Accelerated bone loss is a known complication after bariatric surgery. Bone mineral density has been shown to decrease significantly after Laparoscopic Roux-en-Y gastric bypass (RYGB). Laparoscopic sleeve gastrectomy (SG) effects on bone density are largely unknown. This should be considered for those with increased preoperative risk for bone loss, such as postmenopausal females.

Methods

This prospective clinical trial included postmenopausal patients, with BMI ≥ 35 k/m2, being evaluated for either RYGB or SG. Patients with history of osteoporosis, estrogen hormone replacement therapy, active smoking, glucocorticoid use, or weight > 295 lb were excluded. Patients underwent DEXA scans preoperatively and 1 year postoperatively with measurement of total body bone mineral density (BMD) and bone mineral content (BMC) as well as regional site-specific BMD and BMC.

Results

A total of 28 patients were enrolled. 16 (57.1%) patients underwent RYGB and 12 (42.9%) patients underwent SG. Median preoperative BMI was 44.2 k/m2 (IQR 39.9, 46.6).

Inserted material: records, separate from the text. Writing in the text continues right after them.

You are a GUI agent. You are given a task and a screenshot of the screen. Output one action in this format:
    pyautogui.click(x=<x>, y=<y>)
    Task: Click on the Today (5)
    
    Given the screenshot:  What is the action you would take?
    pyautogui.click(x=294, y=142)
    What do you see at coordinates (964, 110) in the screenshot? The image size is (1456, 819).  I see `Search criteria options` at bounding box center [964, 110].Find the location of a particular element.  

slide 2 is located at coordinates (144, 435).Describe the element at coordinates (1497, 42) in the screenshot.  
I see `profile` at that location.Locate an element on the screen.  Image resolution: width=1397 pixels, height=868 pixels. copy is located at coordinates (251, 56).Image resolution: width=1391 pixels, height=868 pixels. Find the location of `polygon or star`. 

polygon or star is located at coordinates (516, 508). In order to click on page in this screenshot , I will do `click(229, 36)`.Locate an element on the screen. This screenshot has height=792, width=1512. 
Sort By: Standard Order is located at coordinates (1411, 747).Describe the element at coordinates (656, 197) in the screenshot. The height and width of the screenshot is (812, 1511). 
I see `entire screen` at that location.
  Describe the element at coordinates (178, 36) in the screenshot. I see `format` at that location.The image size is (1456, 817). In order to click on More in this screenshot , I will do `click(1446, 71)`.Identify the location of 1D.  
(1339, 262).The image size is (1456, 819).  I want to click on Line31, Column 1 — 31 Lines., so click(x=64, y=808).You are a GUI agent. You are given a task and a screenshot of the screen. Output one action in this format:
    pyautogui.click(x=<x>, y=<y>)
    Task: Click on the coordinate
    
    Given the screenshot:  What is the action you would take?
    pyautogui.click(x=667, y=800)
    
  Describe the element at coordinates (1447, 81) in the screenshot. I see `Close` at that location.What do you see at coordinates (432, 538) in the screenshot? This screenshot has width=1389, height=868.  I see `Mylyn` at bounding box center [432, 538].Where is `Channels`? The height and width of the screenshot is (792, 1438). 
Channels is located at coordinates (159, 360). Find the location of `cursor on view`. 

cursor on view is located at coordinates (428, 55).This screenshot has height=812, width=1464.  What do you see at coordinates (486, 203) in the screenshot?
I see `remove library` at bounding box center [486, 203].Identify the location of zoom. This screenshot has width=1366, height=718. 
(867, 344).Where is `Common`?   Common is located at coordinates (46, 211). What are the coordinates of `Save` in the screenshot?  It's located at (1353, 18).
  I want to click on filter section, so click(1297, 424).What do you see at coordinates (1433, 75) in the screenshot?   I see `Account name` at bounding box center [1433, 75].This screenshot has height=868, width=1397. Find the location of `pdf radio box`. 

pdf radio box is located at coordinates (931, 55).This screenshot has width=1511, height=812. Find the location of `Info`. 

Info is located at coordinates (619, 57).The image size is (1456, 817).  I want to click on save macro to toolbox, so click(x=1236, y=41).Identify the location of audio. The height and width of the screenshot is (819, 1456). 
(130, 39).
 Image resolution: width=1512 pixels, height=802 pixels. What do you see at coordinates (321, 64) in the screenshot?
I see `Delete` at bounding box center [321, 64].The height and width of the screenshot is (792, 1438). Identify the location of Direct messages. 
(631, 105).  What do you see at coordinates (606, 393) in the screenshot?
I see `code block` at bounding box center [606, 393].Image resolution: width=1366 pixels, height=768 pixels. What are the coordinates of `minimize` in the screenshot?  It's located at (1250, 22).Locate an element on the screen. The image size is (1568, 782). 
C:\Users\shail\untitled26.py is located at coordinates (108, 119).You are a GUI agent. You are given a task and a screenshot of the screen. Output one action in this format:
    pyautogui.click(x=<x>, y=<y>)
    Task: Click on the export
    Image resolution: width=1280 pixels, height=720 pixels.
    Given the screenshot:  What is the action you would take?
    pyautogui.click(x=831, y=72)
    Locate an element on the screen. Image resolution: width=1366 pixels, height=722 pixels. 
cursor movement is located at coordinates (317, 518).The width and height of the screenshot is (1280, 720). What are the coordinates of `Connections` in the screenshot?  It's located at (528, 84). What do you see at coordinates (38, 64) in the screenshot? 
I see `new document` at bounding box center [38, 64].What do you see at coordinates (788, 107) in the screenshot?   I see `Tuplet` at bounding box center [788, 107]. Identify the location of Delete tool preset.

Median change in BMI at 12 months was − 11.3 k/m2 (IQR − 12.8, − 7.9). A significant reduction in total body BMC was seen when comparing preoperative measurements to postoperative measurements (2358.32 vs 2280.68 grams; p = 0.002). Regional site BMC and BMD significantly decreased in the ribs and spine postoperatively (p = < 0.02) representing the greatest loss in the axial skeleton. Comparing those who underwent RYGB to SG there was no significant difference between the two groups when evaluating changes in total or regional site BMD.

Conclusion

Postmenopausal women were found to have decreased BMD and BMC after RYGB and SG, suggesting that high-risk women may benefit from postoperative DEXA screening. Further study is needed to determine the clinical significance of these findings. It is unknown if these changes in BMD are due to modifiable factors (Vitamin D level, activity level, hormone status, etc.), and whether BMD and BMC is recovered beyond 1 year.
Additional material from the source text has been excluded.